Geçen sene Şimal 5 yaşındayken çıktığımız Likya turunda, her gün ayrı bir tekne turu yapmış olmasaydı, sabaha karşı 3te uyanıp hiç sorunsuz önce servisle Sabiha Gökçen'e sonra ordan uçakla Dalaman'a gidip, sonra Gökova körfezine tekne ile açılıp, kalacağımız otele akşam 8de girmiş ve gıkı çıkmamış olmasaydı  buna cesaret edemezdik.

Zira Çıralıcığım iyidir hoştur ama alışık olmayanı çarpar :)

Birkaç ipucu vereceğim yazının ilerleyen bölümlerinde ama önce "Nasıl doğru bir tercihmiş yarabbim'i biraz açıklamak istiyorum.
Bugün Cumhuriyet gazetesinde bir yazı okudum. Linkini buraya koyuyorum,  tık tık  :) 

Benim için yazının tamamı önemli ama buraya almamın esas sebebi olan kısımları da aşağıya ekliyorum: 

"Demek ki başka nedenleri var Türkiye’den insanların akın akın Yunanistan’a gitmesinde. 
Var tabii. Özetleyeyim: Estetik, özgürlük, yerellik. 
Sahillerini betonarme bir perdeye döndüren, ‘eski’ ve ‘yerel’ namına her şeyi yok etmek için çabalayan bizler, Yunanistan’a gittiğimizde o şirin adalara, o daracık sokaklara, o taş evlerin güzelliğine baka baka doyamıyoruz. Ölçek, ufak. İnsani. Devasa oteller, Dubai hayranlığıyla inşa edilen o kitch, görgüsüz yerler yok. Plastik sandalye bile yok. Mekânlar sahici ve çoğunlukla yerel. Üç tahta sandalye, sade bir kâğıt örtü. Birçok lokanta ve otel, hâlâ aile işletmesi. 
Ve bu durum, insanın ruhunu dinlendiriyor. 
Bizim ülkemiz de daha düne kadar öyleydi. Ancak el birliğiyle yereli de, tarihi de yok ettik.
Yolunuz düşerse Kaş’ın son halini görün. O mücevher kutusu gibi güzelim kasaba, dağ-taş yüksek apartmanların olduğu bir turist kapanına dönüşmüş. Ne kıyı kalmış, ne kasaba. Oysa tam karşıdaki Meis adası, hâlâ bir mücevher kutusu; inci gibi dizilmiş rengârenk taş evler ve sakin bir liman kasabası. Siz olsanız hangisine gidersiniz? 
Bir de özgürlük hissi var ki, turizm açısından hayati."

   


"Ölçek ufak. İnsani..."
Bu ne kadar önemli değil mi? 

Çıralı'da bunun fazlası var. .Üzerinize doğru büyüyen binalar olmadığı gibi, insan yapımı pek az şey var görüntüde..Onlarda da ölçek ufak, insani:)
Orada büyük hatta devasa yer kaplayan şey doğa.. Kocamaaan bir sahil...
Sağınıza bakıyorsunuz bir tepe... Sola bakıyorsunuz bir dağ...
Önünüz uçsuz bucaksız deniz ve arkanıza bakıyorsunuz ağaçlar, yeşillikler...O ağaçların arkasına gizlenmiş pansiyonlar moteller. Göz alabildiğine bir alanda görebildiğiniz en fazla insan yapımı şey, toprak zeminin üzerine atılmış sandalyeleriyle bir kaç sahil lokantası..
Onların da ışıkları gece olduğunda pek bir loş...

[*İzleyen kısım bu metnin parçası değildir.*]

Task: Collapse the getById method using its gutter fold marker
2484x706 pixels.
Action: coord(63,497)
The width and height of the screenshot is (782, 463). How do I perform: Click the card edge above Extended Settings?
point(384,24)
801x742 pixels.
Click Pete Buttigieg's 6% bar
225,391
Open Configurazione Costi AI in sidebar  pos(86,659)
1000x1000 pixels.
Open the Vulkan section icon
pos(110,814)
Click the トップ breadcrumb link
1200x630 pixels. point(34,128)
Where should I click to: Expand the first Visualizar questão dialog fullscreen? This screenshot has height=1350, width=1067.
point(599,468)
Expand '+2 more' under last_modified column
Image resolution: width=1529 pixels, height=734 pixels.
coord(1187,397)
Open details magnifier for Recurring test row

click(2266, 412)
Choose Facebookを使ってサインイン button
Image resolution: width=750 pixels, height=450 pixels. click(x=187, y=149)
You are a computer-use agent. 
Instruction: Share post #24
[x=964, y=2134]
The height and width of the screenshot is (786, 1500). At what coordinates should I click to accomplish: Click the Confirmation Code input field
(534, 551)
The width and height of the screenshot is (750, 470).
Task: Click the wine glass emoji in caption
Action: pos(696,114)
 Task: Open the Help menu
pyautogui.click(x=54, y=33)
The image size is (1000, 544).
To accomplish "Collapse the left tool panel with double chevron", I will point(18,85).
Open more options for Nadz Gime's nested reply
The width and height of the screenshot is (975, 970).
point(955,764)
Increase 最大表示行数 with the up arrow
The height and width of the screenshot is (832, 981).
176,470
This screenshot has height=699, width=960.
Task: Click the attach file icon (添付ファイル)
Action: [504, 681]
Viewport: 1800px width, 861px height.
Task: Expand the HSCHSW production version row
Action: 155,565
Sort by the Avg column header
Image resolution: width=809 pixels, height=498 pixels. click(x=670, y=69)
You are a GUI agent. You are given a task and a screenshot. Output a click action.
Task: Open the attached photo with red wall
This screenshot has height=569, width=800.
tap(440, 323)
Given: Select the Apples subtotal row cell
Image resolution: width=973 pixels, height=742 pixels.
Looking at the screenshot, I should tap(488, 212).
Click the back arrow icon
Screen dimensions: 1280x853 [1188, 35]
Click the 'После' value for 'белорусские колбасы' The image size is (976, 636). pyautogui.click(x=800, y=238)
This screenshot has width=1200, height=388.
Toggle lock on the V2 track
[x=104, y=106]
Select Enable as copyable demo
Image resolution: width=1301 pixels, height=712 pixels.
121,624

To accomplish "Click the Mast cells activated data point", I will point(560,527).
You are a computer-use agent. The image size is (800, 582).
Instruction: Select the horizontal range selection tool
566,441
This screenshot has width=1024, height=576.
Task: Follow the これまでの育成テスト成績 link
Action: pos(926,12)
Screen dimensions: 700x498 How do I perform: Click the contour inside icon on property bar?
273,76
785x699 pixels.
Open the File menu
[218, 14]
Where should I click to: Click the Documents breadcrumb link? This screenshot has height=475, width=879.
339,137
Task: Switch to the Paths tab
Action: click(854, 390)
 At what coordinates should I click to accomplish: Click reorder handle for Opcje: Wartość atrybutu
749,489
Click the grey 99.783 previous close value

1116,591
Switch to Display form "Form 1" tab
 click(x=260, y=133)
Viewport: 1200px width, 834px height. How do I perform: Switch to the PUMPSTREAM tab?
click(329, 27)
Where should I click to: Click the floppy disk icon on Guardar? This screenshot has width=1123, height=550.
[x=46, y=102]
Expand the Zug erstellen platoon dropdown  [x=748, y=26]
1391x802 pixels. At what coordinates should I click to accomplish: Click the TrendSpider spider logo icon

Not: Bu genel manzaranın göründüğü iki fotoğrafı ben çekmedim. Ama Olympos tarafında bir tırmanış yaparsanız size de kumsalı fotoğraflayabilirsiniz :)



Bu devasa alan caretta carettaların yumurtalama alanı...Öncelikle onlara ait...
Bu yüzden müziğin sesi bile ancak hafifçe duyulacak dozda ayarlanmış.. Öyle gerilerden geliyor..

Özellikle geceleri kumsal müthiştir ..Bundan ileride bahsedeceğim.  

 Çıralı'ya ilk kez 1996 senesinde gitmiştim ve o gidişimizde Tuba, Süreyya ve ben Yavuz Pansiyon'da kalmıştık.
                  Ondan sonraki gidişlerimde başka yerleri de denedim ve hepsinden de mutlu ayrıldım . 
Ama bu gidişlerin %2sinde başka yerleri tercih etmişsem %8inde hep Yavuz Pansiyon'u tercih ettim.                                                           Yavuz Pansiyon'dan ve işletmecileri , 
benim çok kıymetlilerim Münevver Hanım ve Ahmet Bey'den başka bloglarda bahsedilmiş sizi                                                                   hemen oralara yönlendiriyorum :) 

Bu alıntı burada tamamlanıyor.